**Data provided**:
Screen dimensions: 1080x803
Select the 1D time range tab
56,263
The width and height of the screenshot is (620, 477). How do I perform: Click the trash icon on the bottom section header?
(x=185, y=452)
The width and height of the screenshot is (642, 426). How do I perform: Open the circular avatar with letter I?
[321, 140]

---

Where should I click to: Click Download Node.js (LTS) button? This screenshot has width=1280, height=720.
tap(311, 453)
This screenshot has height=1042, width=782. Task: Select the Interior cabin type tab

**Exercise goal**:
Out of the data above, give again only the lines starting at the one holding "Where should I" and ending at the one holding "This screenshot has height=1042, width=782.", unchanged.

**Written response**:
Where should I click to: Click Download Node.js (LTS) button? This screenshot has width=1280, height=720.
tap(311, 453)
This screenshot has height=1042, width=782. Task: Select the Interior cabin type tab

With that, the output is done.